De schriftelijke mededeling van de afzondering is klager op 12 oktober 2009 en daarmee te laat uitgereikt, omdat hij al op 9 oktober 2009 was afgezonderd. Klager is gevraagd vrijwillig op zijn kamer te blijven, maar had geen andere keuze en heeft niet
vier uur per dag met medepatiënten kunnen doorbrengen.

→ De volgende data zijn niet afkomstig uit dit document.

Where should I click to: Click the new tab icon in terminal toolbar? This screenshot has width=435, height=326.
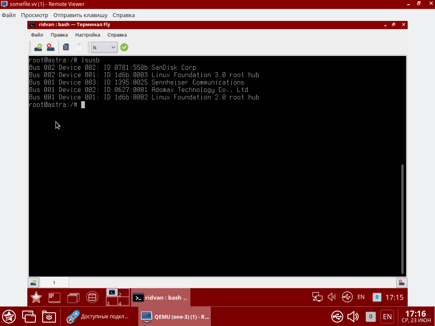[x=38, y=47]
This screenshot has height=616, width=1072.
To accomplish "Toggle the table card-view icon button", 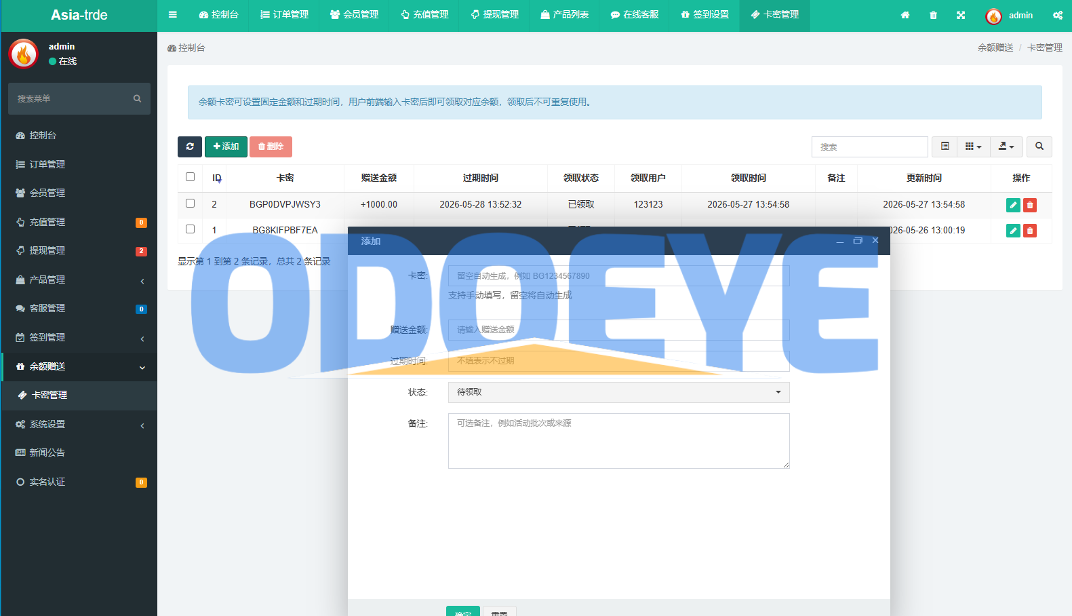I will pos(945,147).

De inrichting heeft met twee maten gemeten, nu de betrokken medepatiënt niet is afgezonderd, terwijl deze was begonnen met een duw in de rug van klager. Klager had een glas in zijn hand en heeft deze op de grond gesmeten. Op een nieuwe aanval in de rug
van klager heeft klager zijn belager met een stoel klemgezet, waarmee het incident is geëindigd. Klagers gedrag is door de inrichting als meer grensoverschrijdend gezien, terwijl de agressie van de medepatiënt naar klager toe de aanleiding tot het
incident was, maar dit niet door het personeel is gezien. De inrichting had beiden moeten afzonderen, in welk geval het probleem mogelijk eerder zou zijn opgelost. Nu was er voor de medepatiënt geen belang om in gesprek te gaan. Tijdens het eerste
gesprek op 10 oktober 2009 viel de betreffende medepatiënt boos uit tegen klager en is deze weggelopen, terwijl klager rustig bleef. De betreffende medepatiënt heeft aldus geen verantwoordelijkheid willen nemen voor wat hij heeft gedaan. Het tweede
gesprek op 11 oktober 2009 is niet door klager geweigerd. Klager heeft alleen aangegeven dat hij die dag zijn bezoek wilde ontvangen. Klager wilde niet aan het derde gesprek op 12 oktober 2009 deelnemen, nadat hij had gehoord dat de betreffende
medepatiënt geen gesprek wilde voeren. Zonder dat partijen het geschil hebben uitgesproken, is klagers afzondering op 16 oktober 2009 beëindigd. Klagers afzondering heeft te lang geduurd.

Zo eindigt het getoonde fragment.